I went with Ibenu's advice as where to buy, but with a little more looking into the company, i found their canadian version: https://www.henryschein.ca

going the route ibenu mentioned left me at the international site that wouldn't quote me a shipping cost. This way using the canadian site, your total cost is $25.10 after shipping/taxes and in canadian funds


----------



## Johnnyfishtanks

does anyone know were to get matricide in east van


----------



## WCL

With a minute of internet searching and a phone call to a couple medical supply stores, I found it is unlikely you will find Metricide in a store in Vancouver. It is not for home use so the little medical supply stores and pharmacies you see around the city are not going to carry it.

There are only a couple of large warehouse type medical supply places in the lower mainland that are supplying all these aforementioned smaller medical supply stores with their products. 

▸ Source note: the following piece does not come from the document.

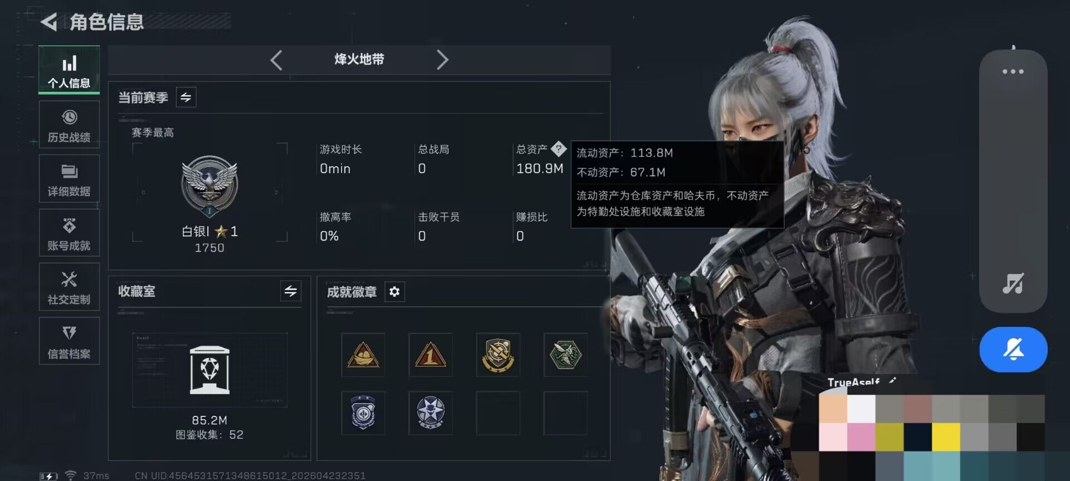The width and height of the screenshot is (1070, 481).
Task: Select the number 1 triangle badge
Action: tap(430, 355)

One of these is in Delta (didn't get the name) and another is Bowers in Richmond. The people I talked to were in Vancouver and they indicated that it is these couple places that supply most places (stores, health care centers, etc) with their stock. They didn't know of any place like a Bowers Medical in Vancouver. 

Johnnyfishtanks, do you need a ride out to Bowers in Richmond?
Contact me and i will pick you up and drive you out there or go get it for you.

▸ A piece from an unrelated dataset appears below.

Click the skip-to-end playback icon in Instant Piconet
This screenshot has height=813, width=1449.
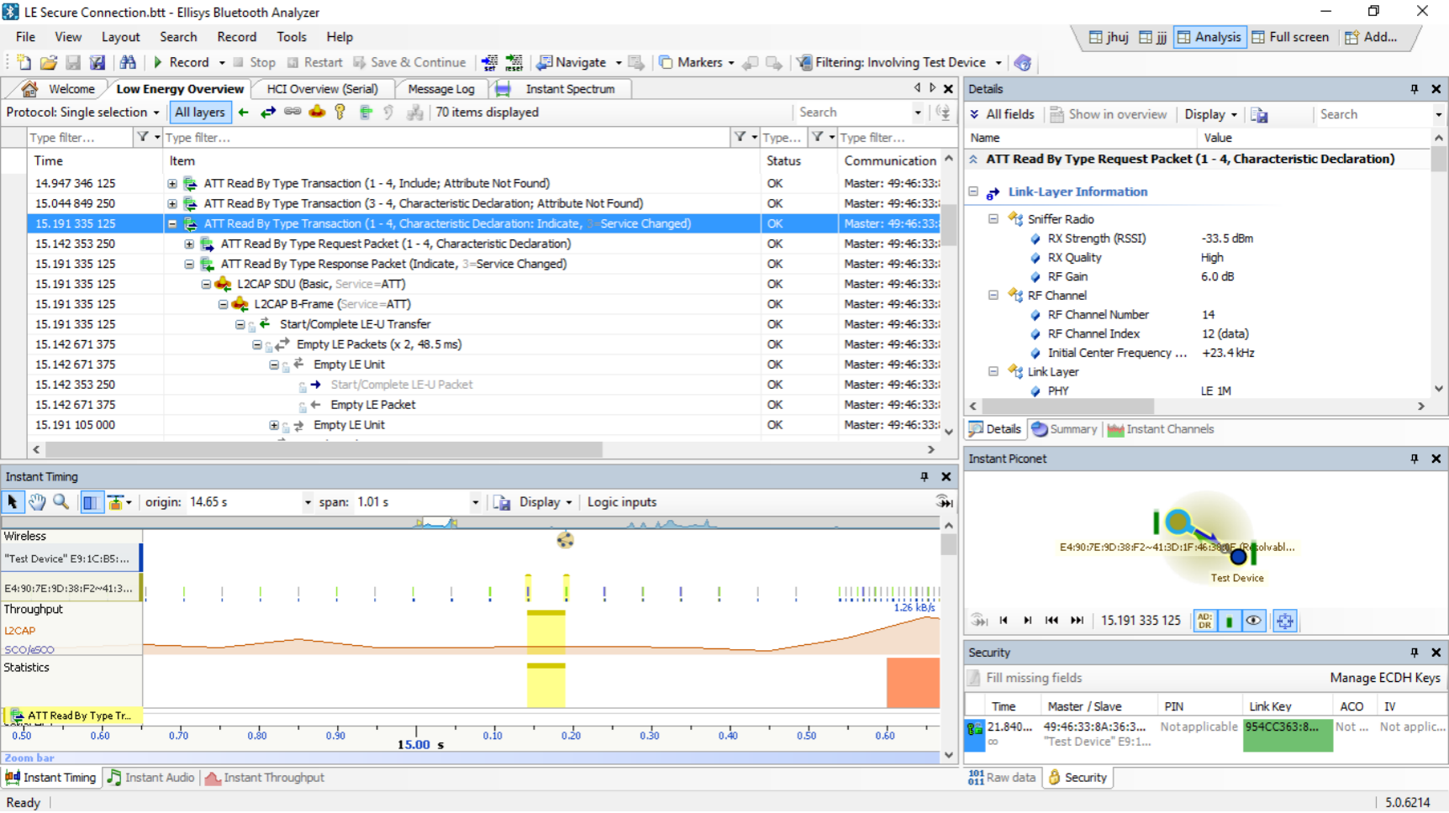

You are in East Van. I live in South Van, 54th and Main and it doesn't take long to get there at all. They are open M-F until 4:30.

Dennis.


----------



## RDonald

At Bowers ask the receptionist right at the door for the Metricide, she'll know exactly what you're after. She asked me right away if it was for my aquarium, they see enough of us enthusiasts to know we're looking for it but she had no idea what it was used for or how to dose it. Just follow all the previous advice about Excel/Metricide dosing.

Cheers!
Ryan in Richmond


----------



## fkshiu

The receptionist at Bowers is hilarious.

Me: "Where's the Metricide?"
Her: "You're using it for your aquarium, right?"
Me: "Yup"
Her: [rolls eyes] "Second shelf down behind you. The last place I would have ever thought to put that stuff is in an aquarium."

I thought about it and realized that we're dumping a medical-grade hospital disinfectant into our tanks. Yes, we are a weird bunch.


----------



## scherzo

I used to get drilled when I bought Potassium Permanganate from the Pharmacy. (I use it as a plant dip to get rid of snails).

I'll check with my pharmacy friend to see if he can get Metricide in for a possibly GB.


----------



## Blueice

For those who purchased Metricide at Bowers in Richmond recently, can you tell me how much it was? I'd like to know if it's cheaper to purchase it at Bowers or at www.henryschein.ca. Thanks!


----------



## WCL

4 liter jug $23.49 tax included a few weeks ago. Bowers is a Canadian company. Why not shop there.


----------



## neven

by all means if you can get to richmond and have the time do it, but for those who cannot, or do not wish to spend 3 hours on a bus, use http://www.henryschein.ca

price was adjusted due to HST after my original quote, so costs $27.19 for a gallon

keep in mind to get to bowers would cost me almost 3 hours of my time, and $7 in bus fare, so it's a better deal on my end

oh and when i ordered it was on backorder on the site, but yesterday night it shipped out, and i got it via purolator today. They shipped it from their distribution center in delta


----------